[Page excerpt]
1. Improvement in Sample Efficiency

Experimental results in the Mujoco environments demonstrate that the EMDAC-TD3 algorithm significantly outperforms the baseline TD3 algorithm in terms of sample efficiency. Specifically, EMDAC-TD3 achieves higher rewards with the same number of training steps or reaches the same performance with fewer training steps.

2. Final Performance Comparison

Compared to the state-of-the-art episodic control algorithms and actor-critic algorithms, EMDAC-TD3 excels in metrics such as final reward, median, interquartile mean, and mean. On average, EMDAC-TD3 improves performance by 11.01% compared to TD3.

3. Effectiveness of Episodic Memory

By comparing the performance of EMDAC-TD3 with its variant algorithms, the authors validate the effectiveness of episodic memory in improving sample efficiency. The results show that combining episodic memory and critic networks to evaluate state-action pair values significantly enhances sample efficiency.

4. Exploration Capability of Intrinsic Reward

Experimental results in the SparseMujoco environments demonstrate that the intrinsic reward based on episodic memory effectively enhances the agent’s exploration capability, enabling better performance in sparse reward tasks.

Conclusion

This study proposes a novel EMDAC framework that improves the sample efficiency of DRL algorithms in continuous action tasks by combining episodic memory and dual critic networks. The Kalman Filter-based episodic memory updating method and intrinsic reward design further enhance the algorithm’s performance. Experimental results show that EMDAC-TD3 outperforms state-of-the-art algorithms in both sample efficiency and final performance.

[Record excerpts]
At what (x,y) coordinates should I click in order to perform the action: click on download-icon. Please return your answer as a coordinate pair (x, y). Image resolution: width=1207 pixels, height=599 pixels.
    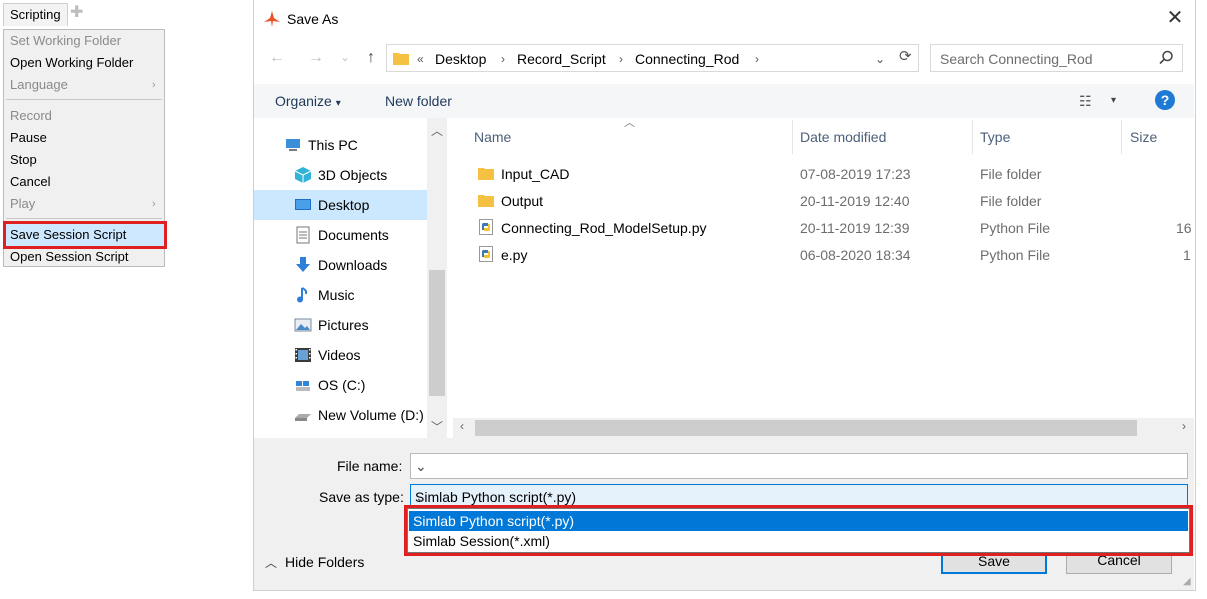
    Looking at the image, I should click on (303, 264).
--
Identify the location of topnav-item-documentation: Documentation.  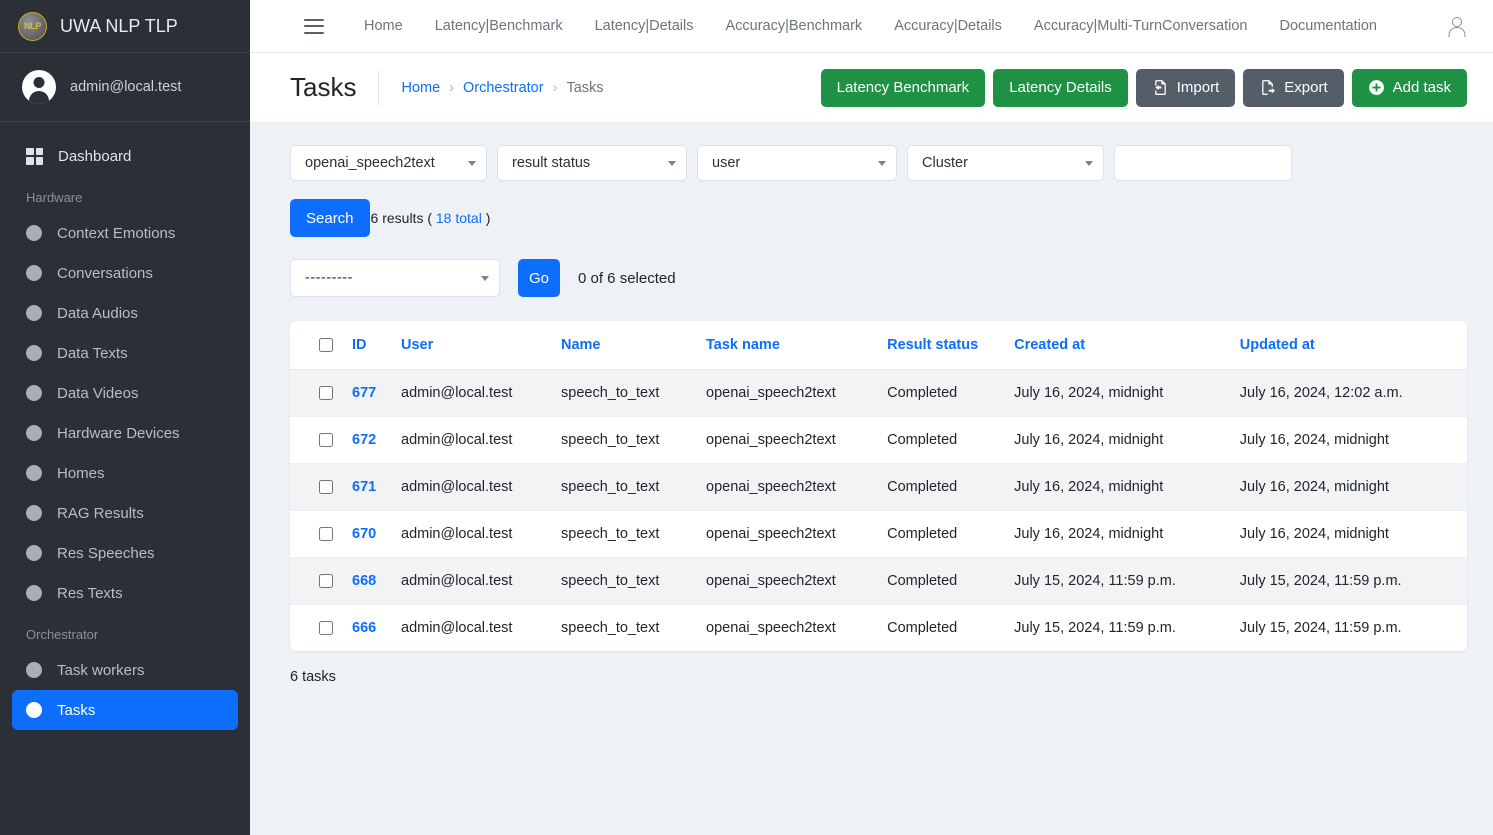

[Action item]
Can you carry on the EMDAC-TD3 results summary, picking up right after the last sentence of its conclusion?

[Response below]
Research Highlights

  1. Innovative Framework: The EMDAC framework is the first to combine episodic memory and dual critic networks to evaluate action values in continuous action tasks, addressing the challenge of directly applying episodic memory in traditional methods.
  2. Kalman Filter-Based Episodic Memory: By assigning different weights to experiences collected at different stages, the accuracy of episodic memory is improved.
  3. Intrinsic Reward Design: The intrinsic reward based on episodic memory enhances the agent’s exploration capability, enabling better performance in sparse reward tasks.
  4. Extensive Experimental Validation: Experimental results in the Mujoco and SparseMujoco environments demonstrate that EMDAC-TD3 outperforms state-of-the-art algorithms in both sample efficiency and final performance.

Research Value

This study not only proposes a novel DRL framework theoretically but also validates its effectiveness in practical tasks through experiments. The introduction of the EMDAC framework provides new insights for DRL algorithms in continuous action tasks, with broad application prospects, particularly in fields such as robotics control, autonomous driving, and financial trading.